Masahiro SakuraiEsta presión se hace patente en el caso de Masahiro Sakurai, el diseñador de la saga Smash Bros, al que más de una vez hemos escuchado decir que se siente incapaz de afrontar la presión y el desgaste físico y mental que implicaría llevar a cabo una nueva entrega. Y no es de extrañar. Según sus propias declaraciones, en ocasiones él mismo acaba realizando muchas de las animaciones de los personajes porque le resulta “más rápido que explicarle a alguien cómo quiere que las haga”. En mi caso, puedo decir que entiendo esa sensación. Muchas veces los diseñadores de juego tenemos un punto obsesivo con respecto a nuestros proyectos. No seré yo quien diga que esto es algo recomendable ni saludable. Es más, casi me atrevería a decir que implica cierta desconfianza en el equipo e incapacidad de delegar tareas. Pero por mi experiencia hasta ahora, puedo afirmar que siempre hay un momento en el desarrollo del juego en el que su diseño me absorbe totalmente, incluso fuera de la oficina. Aunque llegados a este punto lo mejor sea desconcectar y recordar que tenemos una vida fuera del desarrollo de juegos (o que deberíamos tenerla), es entonces cuando me doy por satisfecho porque lo interpreto como el síntoma inequívoco de que el proyecto en el que estoy implicado me apasiona y motiva al cien por cien.

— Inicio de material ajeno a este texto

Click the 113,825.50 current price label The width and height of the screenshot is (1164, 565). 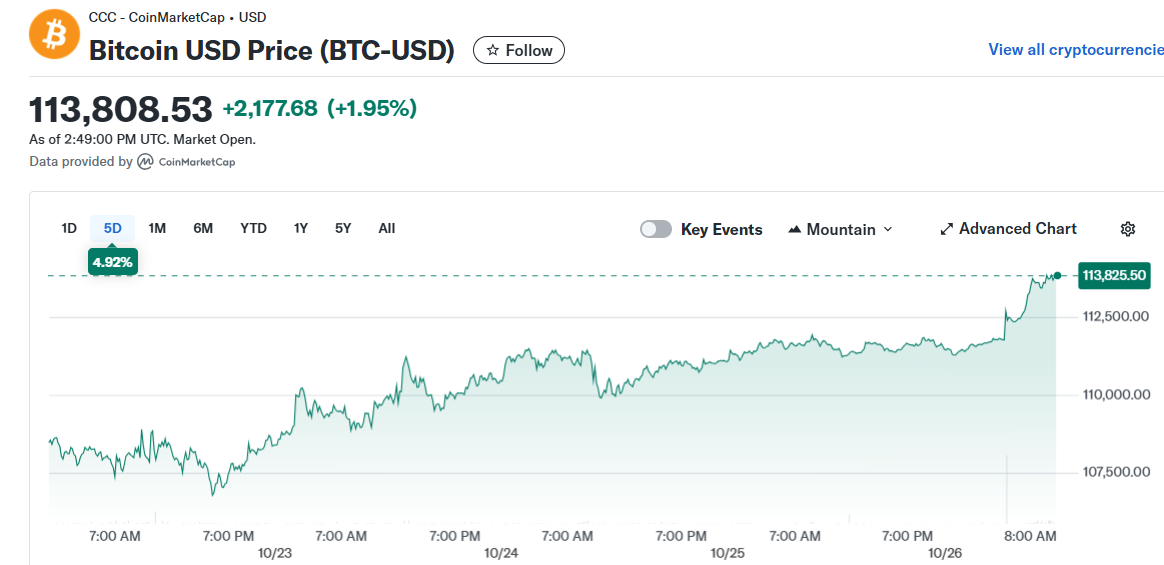1113,275
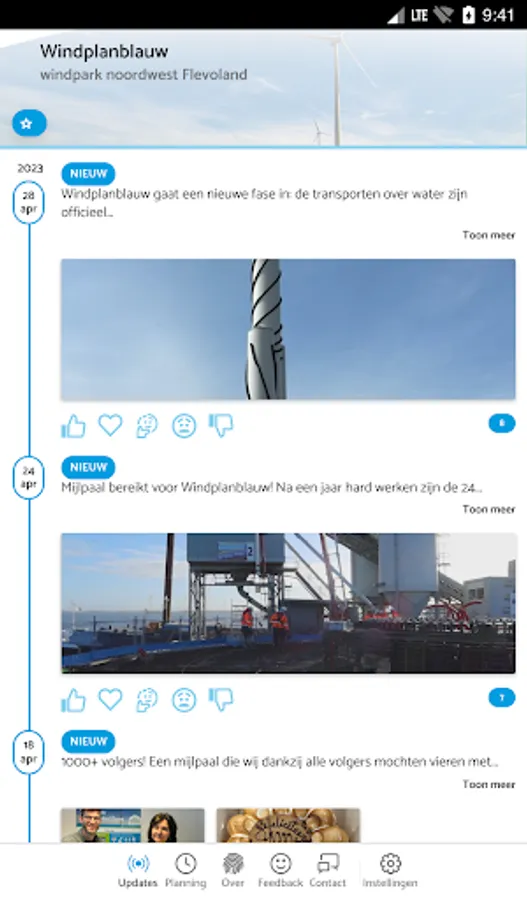Viewport: 527px width, 900px height.
Task: Select the 24 apr timeline marker
Action: tap(29, 478)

Cuando por fin las mecánicas de juego han quedado lo suficientemente definidas es el momento en que comienzan a llegar presiones e ideas fluyendo desde todas las direcciones. Amigos, compañeros de equipo, periodistas… todos estarán convencidos de tener ideas birllantes que mejoran el juego. Y aunque no siempre, a menudo incluso tendrán razón. Lo positivo es que, llegados a este punto, en realidad el diseño del juego ya está asentado. Seguramente muchas de estas ideas deban ser rechazadas, pero otras serán incorporadas y pasarán a formar parte del diseño como si siempre hubieran estado allí. Lo fundamental es que todo el equipo habrá hecho suyo el diseño. Lo comprenden, lo comparten, y aunque es probable que no tengan una visión tan global como la del diseñador, lo cierto es que con su visión pueden ayudar a mejorarlo.

miyamoto-luigi

Y saber esto es una de las sensaciones más gratificantes con las que se puede encontrar un diseñador de juego. Es muy probable que ésta sea la forma de trabajar actualmente de Shigeru Miyamoto, llevando esta filosofía al extremo. Su marca y su nombre se han convertido en uno de los principales activos de Nintendo. Y es muy difícil creer que pueda estar implicado en todos los proyectos que acaban llevando su firma. Por lo que dejan traslucir sus declaraciones, se ha convertido más bien en un ideólogo que transmite sus ideas a otros diseñadores que son los que, tras hacerlas suyas, las pulen hasta darles la forma final. O en el sabio que escucha las ideas de otros y las devuelve rechazadas o bien aceptadas, y de paso, con unas cuantas mejoras aportadas desde su enorme experiencia. Éste fue exactamente el caso durante el desarrollo de Ocarina of  Time con Eiji Aounuma, antes de que éste estampara por fin su firma como nombre propio de Nintendo en Majora’s Mask.

En definitiva, es cierto que diseñar juegos implica una cierta dosis de autoridad para la toma de decisiones y la voluntad de llevar a cabo ideas propias en una forma concreta. Seguramente Hideo Kojima ya contaba con todo esto en Konami, entonces ¿qué es lo que está buscando? Probablemente pretende recuperar el control creativo, no ya de su obra, sino sobre sí mismo. No se trata sólo de tener el poder de decisión sobre cómo hacer sus juegos, sino la posibilidad de decidir qué proyectos llevar a cabo. Es un sentimiento muy respetable y un paso natural en alguien de su trayectoria. En cualquier caso, diseñar un juego implica también paciencia y permeabilidad a nuevas ideas. La capacidad de hacer y sentir como tuyas las ideas de otros cuando llegan y son buenas. O de tomar lo bueno que tengan para convertirlo en algo mejor, tal y como hace Miyamoto. Nunca podemos olvidar que siempre vale la pena escuchar lo que otros tengan que decir, porque detrás de cualquier conversación intrascendente con dos cervezas o de un compañero que se acerca a comentarte algo sobre el próximo circuito, puede estar agazapada una gran idea. A fin de cuentas, debemos ser conscientes de que hacemos los juegos para que otros los disfruten, nunca para nosotros mismos.